#### EXTRACTED DATA ####

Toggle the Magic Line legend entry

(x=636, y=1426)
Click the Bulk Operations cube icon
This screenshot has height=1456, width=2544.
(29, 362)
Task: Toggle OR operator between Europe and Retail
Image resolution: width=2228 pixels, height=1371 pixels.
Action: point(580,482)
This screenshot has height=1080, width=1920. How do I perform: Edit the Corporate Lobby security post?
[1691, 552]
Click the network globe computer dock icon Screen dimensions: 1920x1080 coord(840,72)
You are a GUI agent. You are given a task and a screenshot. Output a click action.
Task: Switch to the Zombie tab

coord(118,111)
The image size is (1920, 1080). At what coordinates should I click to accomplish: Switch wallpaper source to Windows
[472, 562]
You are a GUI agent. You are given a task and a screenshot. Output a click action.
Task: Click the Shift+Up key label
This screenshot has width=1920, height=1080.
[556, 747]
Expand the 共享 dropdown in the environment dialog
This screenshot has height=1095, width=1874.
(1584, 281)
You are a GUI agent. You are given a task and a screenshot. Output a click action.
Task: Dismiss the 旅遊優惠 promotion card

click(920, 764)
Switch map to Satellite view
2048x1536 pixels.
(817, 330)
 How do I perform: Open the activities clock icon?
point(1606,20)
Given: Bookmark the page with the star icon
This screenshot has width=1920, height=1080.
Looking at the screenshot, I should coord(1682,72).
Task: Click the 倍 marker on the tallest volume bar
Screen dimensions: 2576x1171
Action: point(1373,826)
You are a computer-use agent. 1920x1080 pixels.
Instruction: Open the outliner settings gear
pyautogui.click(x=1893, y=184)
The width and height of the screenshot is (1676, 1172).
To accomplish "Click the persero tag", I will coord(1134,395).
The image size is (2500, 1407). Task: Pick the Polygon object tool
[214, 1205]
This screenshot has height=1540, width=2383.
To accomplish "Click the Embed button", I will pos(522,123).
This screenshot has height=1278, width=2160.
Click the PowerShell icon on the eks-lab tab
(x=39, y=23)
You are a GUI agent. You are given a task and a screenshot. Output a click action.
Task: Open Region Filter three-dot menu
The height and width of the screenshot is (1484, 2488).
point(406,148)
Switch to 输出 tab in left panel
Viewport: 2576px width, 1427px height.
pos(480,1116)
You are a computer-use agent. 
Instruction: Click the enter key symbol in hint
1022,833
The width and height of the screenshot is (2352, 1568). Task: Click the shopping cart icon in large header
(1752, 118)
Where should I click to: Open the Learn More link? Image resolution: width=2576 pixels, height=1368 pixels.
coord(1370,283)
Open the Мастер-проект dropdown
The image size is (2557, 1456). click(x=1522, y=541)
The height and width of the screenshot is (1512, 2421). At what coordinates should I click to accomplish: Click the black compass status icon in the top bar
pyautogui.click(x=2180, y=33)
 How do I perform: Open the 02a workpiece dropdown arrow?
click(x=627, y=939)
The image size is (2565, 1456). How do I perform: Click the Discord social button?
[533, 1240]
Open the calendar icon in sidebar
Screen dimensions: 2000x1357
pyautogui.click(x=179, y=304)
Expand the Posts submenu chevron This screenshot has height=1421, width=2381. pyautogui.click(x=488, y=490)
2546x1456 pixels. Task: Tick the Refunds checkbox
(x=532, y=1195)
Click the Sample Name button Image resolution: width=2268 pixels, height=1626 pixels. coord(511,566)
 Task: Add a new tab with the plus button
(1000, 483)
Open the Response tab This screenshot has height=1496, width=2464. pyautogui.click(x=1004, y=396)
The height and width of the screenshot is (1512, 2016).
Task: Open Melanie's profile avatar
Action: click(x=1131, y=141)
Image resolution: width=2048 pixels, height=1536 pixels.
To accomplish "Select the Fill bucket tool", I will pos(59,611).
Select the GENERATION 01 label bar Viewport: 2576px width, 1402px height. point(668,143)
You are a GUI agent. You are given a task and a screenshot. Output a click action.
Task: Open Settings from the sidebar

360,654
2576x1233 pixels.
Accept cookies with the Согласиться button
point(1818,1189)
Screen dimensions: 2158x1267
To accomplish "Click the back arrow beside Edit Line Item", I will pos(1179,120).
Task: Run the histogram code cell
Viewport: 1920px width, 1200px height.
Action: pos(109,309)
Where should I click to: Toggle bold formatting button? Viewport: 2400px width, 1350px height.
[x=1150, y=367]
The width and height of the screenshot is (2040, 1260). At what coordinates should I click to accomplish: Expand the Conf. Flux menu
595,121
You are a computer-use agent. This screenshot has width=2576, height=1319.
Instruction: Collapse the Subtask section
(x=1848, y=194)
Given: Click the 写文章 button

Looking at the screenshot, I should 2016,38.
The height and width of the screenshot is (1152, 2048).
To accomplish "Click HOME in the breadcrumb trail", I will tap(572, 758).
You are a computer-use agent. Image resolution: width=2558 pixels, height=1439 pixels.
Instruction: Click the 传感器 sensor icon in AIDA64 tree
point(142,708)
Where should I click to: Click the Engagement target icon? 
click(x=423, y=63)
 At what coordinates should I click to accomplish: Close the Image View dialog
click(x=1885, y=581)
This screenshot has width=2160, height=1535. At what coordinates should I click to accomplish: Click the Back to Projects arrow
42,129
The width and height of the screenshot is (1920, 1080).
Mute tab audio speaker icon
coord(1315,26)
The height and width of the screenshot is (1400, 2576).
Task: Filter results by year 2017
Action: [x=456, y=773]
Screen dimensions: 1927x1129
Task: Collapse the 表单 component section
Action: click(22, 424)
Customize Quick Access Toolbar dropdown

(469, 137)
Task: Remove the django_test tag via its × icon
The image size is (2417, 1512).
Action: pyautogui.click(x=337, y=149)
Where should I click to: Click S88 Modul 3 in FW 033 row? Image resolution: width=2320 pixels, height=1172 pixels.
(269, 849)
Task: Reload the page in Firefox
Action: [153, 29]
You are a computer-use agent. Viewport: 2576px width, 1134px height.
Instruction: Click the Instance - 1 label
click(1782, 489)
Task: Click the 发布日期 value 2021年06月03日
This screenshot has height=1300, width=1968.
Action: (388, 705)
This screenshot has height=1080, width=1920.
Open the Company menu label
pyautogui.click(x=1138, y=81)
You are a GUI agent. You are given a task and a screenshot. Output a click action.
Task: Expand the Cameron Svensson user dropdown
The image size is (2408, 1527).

####

*TASK DIRECTIONS*
Among the lines of the data, which ones contain the word "Select"? Show them.

*ANSWER BOX*
To accomplish "Select the Fill bucket tool", I will pos(59,611).
Select the GENERATION 01 label bar Viewport: 2576px width, 1402px height. point(668,143)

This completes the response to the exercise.